Rare sighting of unbelievably cute Chinese Ili pika

Posted Mar 22, 2015 by Stephen Morgan
An extremely rare sighting of the incredibly cute, Chinese Ili pika, will hopefully bring world attention to the plight of this very elusive but also endangered species.
Rare photo of the Ili pika
Rare photo of the Ili pika
Li Weidong
If it was 7ft and weighed 400 pounds, it would probably have become a legend like Big Foot or the Yeti. Like those legendary creatures, the Ili (Ochotona iliensis) lives in some of the most inhospitable regions of the world in the mountains of North-West China and has evaded the eyes of scientists for 20 years.
It was only discovered by accident in 1983 and classified as a new species three years later.
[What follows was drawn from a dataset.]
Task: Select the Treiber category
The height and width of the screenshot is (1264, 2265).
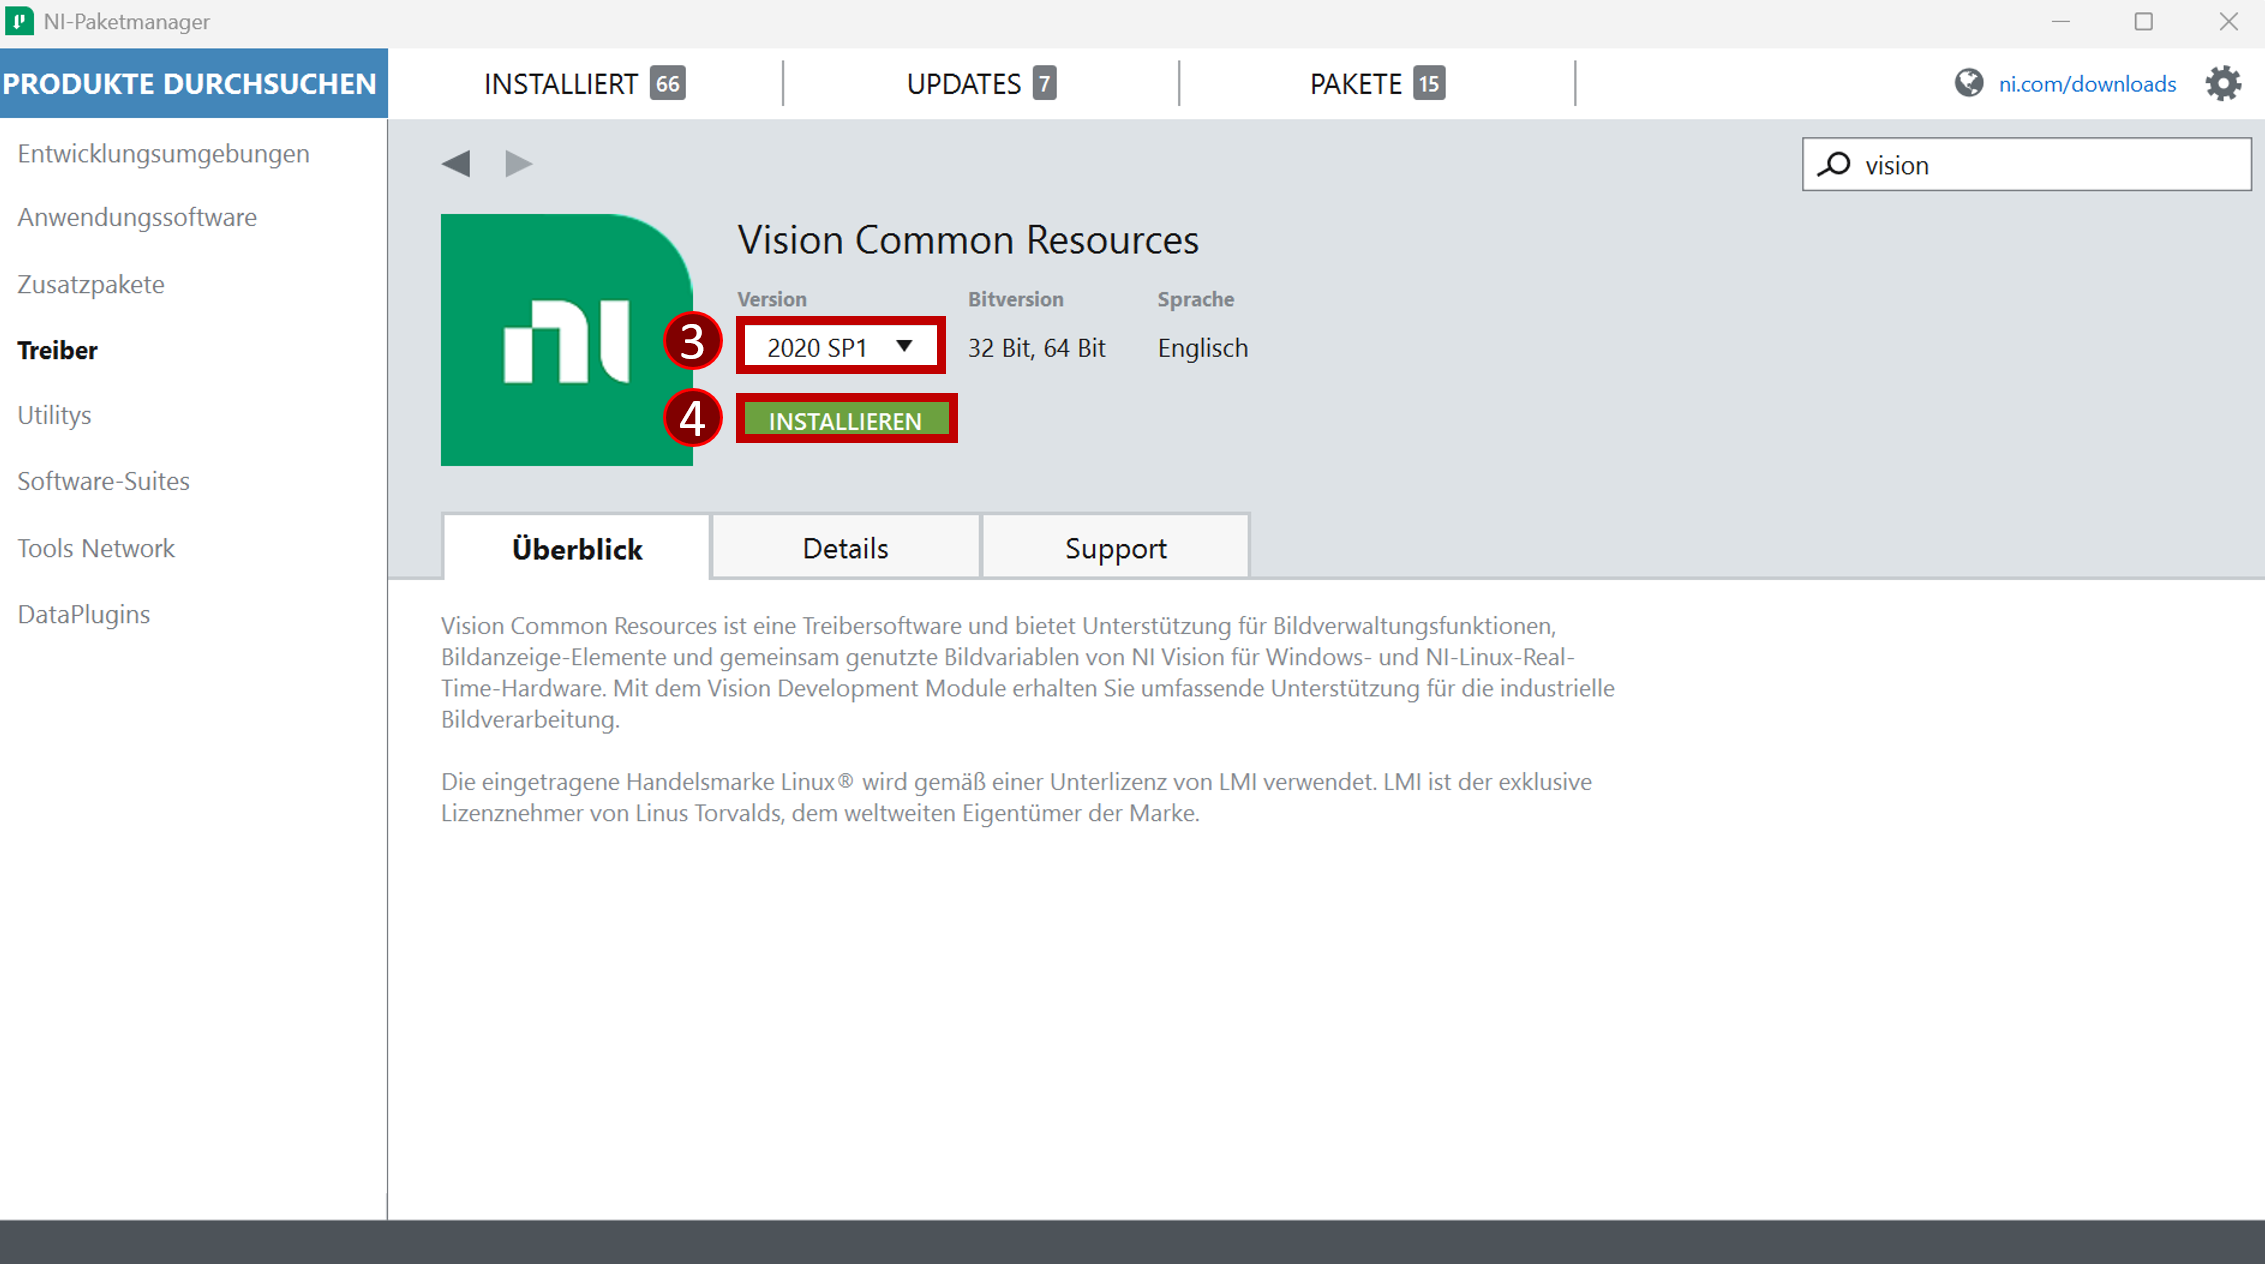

It is such a reclusive animal that even local herdsmen hadn't seen it before when the first individual was captured.
The Ili pika was found by conservation biologist, Weidong Li of the Xinjiang Institute for Ecology and Geography.
Nature World News says it lives at high elevations - between 9,200 and 13,450 feet (2,800 to 4,100 meters) in the precarious cracks and crevices of rock cliffs in the Tian Shan Mountains in China's Xinjiang Uygur Autonomous Region.
Its diet is mainly grasses, herbs and mountain plants. However, that's about all that is known of their behavior and ecology. Nobody has ever even heard its vocalizations.
There are other species of pikas such as those found in North America, but the Chinese is the most mysterious and seclusive. In fact, only 29 live specimens have ever been seen.
According to Earth Touch News Network, it weighs up to 250 grams and is about 8 inches or 20 cm long. While it looks a little like a koala bear, the beautiful little thing is a lagomorph, meaning that its closest relatives are rabbits and hares.
In the 1990's, it was estimated that there were about 2,000 alive in the region. However, it is feared that the numbers are dwindling swiftly.
Earth Touch News Network said that in 2005, Li estimated "the entire species was contained within a 20,000 square kilometre region, though only 17% of that space contained suitable habitat."
"In only one region were there signs of presence abundant and equal to earlier censuses of the Ili pika," wrote Li. Altogether, the pikas had disappeared from nearly 60% of their known range."
National Geographic says that,
"Grazing pressure from livestock and air pollution have likely contributed to the decline in the Ili pika, which IUCN lists as vulnerable to extinction. China considers the species endangered."
Li said that, at the moment, there were no concerted efforts going on to protect the species, but he hopes to change that soon.